Attaching package: 'gridExtra'
The following object is masked from 'package:dplyr':

    combine
# Create the data frame with estimated values
data <- data.frame(
  Country = c("CHL", "BRA", "PRY", "PER", "COL", "URY", "MEX"),
  Credit_to_Private_Sector = c(80, 70, 60, 50, 45, 25, 20)
)

# Define the LA7 average
la7_average <- 50

# Reorder the Country factor based on Credit_to_Private_Sector values (from largest to smallest)
data$Country <- factor(data$Country, levels = data$Country[order(-data$Credit_to_Private_Sector)])

# Create a dummy data frame for the LA7 average line legend
dummy_line <- data.frame(Country = c(NA), Credit_to_Private_Sector = c(NA))

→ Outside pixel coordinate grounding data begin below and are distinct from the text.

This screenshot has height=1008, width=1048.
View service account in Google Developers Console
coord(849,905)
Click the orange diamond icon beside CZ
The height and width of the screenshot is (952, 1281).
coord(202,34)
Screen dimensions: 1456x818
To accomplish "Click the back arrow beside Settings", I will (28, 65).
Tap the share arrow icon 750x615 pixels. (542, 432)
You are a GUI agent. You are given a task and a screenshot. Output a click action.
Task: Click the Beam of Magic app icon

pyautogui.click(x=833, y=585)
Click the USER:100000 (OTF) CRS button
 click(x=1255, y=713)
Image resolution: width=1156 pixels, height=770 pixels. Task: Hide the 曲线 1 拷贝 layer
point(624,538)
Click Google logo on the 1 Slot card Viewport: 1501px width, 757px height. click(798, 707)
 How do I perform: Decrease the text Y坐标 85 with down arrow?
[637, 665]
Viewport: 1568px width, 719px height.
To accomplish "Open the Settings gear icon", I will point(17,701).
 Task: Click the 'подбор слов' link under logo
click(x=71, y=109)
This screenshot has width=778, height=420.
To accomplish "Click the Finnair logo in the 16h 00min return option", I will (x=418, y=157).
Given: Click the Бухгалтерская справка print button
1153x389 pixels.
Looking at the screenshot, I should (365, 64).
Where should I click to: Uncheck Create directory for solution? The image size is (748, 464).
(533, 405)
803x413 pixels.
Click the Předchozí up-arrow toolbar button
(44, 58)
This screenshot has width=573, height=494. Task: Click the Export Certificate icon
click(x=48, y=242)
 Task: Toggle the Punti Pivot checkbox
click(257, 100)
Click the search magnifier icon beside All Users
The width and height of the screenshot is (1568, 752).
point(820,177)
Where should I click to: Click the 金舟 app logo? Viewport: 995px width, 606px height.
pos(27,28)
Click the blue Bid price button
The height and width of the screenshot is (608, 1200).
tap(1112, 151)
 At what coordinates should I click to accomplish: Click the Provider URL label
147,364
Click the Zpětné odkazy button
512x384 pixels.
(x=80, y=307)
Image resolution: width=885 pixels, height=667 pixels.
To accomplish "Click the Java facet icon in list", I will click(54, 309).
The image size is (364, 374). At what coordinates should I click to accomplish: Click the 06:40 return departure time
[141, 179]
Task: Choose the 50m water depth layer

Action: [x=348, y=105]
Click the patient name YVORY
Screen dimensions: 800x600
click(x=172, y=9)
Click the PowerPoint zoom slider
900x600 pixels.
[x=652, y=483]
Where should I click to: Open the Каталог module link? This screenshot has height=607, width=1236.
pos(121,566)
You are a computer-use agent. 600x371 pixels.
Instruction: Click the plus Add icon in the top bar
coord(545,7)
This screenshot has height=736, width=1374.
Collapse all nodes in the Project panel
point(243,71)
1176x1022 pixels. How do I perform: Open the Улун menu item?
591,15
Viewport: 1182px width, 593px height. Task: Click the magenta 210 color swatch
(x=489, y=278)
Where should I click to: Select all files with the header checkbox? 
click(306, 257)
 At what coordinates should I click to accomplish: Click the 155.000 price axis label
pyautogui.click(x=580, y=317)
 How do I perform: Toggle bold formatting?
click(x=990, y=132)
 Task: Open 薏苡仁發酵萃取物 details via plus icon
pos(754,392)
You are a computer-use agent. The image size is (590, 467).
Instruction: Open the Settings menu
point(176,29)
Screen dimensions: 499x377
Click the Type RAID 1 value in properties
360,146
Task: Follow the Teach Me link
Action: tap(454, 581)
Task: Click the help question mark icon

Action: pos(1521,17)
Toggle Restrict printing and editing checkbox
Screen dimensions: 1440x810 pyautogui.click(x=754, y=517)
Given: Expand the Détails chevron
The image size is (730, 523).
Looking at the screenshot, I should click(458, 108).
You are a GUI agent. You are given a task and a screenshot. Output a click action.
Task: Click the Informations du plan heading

# Create the bar chart using IMF-style formatting
ggplot(data, aes(x = Country, y = Credit_to_Private_Sector)) +
  geom_bar(stat = "identity", fill = ifelse(data$Country == "URY", "#900000", "#4B82AD"), 
           color = "grey70", size = 0.4) +  # Softer grey borders with thinner lines
  geom_hline(aes(yintercept = la7_average, linetype = "LA7 average"), color = "black", linewidth = 1.2) +
  scale_linetype_manual(name = "", values = "dashed") +  # Add dashed line in the legend
  labs(
    title = "Credit to Private Sector: 2023 1/",  # Custom title
    subtitle = "(Percent of GDP)",  # Custom subtitle
    x = "",  # Removing X axis label
    y = "",  # Removing Y axis label
    caption = "1/ Latest observation available for PER is 2022.\nSources: IMF staff calculations."  # IMF-style caption
  ) +
  theme_imf() +  # Apply IMF theme
  theme(
    plot.title = element_text(hjust = 0, size = 16, face = "bold", color = "#4B82AD"),  # Left-align title with corrected IMF blue
    plot.subtitle = element_text(hjust = 0, size = 12, color = "#4B82AD"),  # Left-align subtitle with IMF blue
    plot.caption = element_text(size = 8, hjust = 0, color = "black"),  # Smaller caption font size
    legend.position = c(0.75, 0.95),  # Position the legend inside the plot area
    legend.direction = "horizontal",  # Arrange the legend horizontally
    legend.background = element_rect(fill = "transparent"),  # Transparent background for the legend
    legend.text = element_text(size = 9, color = "black"),  # Slightly larger legend text
    panel.grid.major = element_blank(),  # Remove grid lines
    panel.grid.minor = element_blank(),  # Remove grid lines
    axis.text.x = element_text(size = 10, color = "black"),  # Set x-axis text size and color
    axis.text.y = element_text(size = 10, color = "black"),  # Set y-axis text size and color
    axis.line = element_line(size = 0.3, color = "grey80"),  # Softer grey axis lines
    plot.margin = margin(t = 10, b = 10, l = 10, r = 10)  # Adjust margins to match IMF style
  ) +
  guides(linetype = guide_legend(override.aes = list(color = "black")))  # Ensure the dashed line appears black in the legend

Of course, this method is not 100% accurate, as we are asking AI to best estimate data points, but it provides us with a good alternative when trying to recreate a chart when the source data is not available.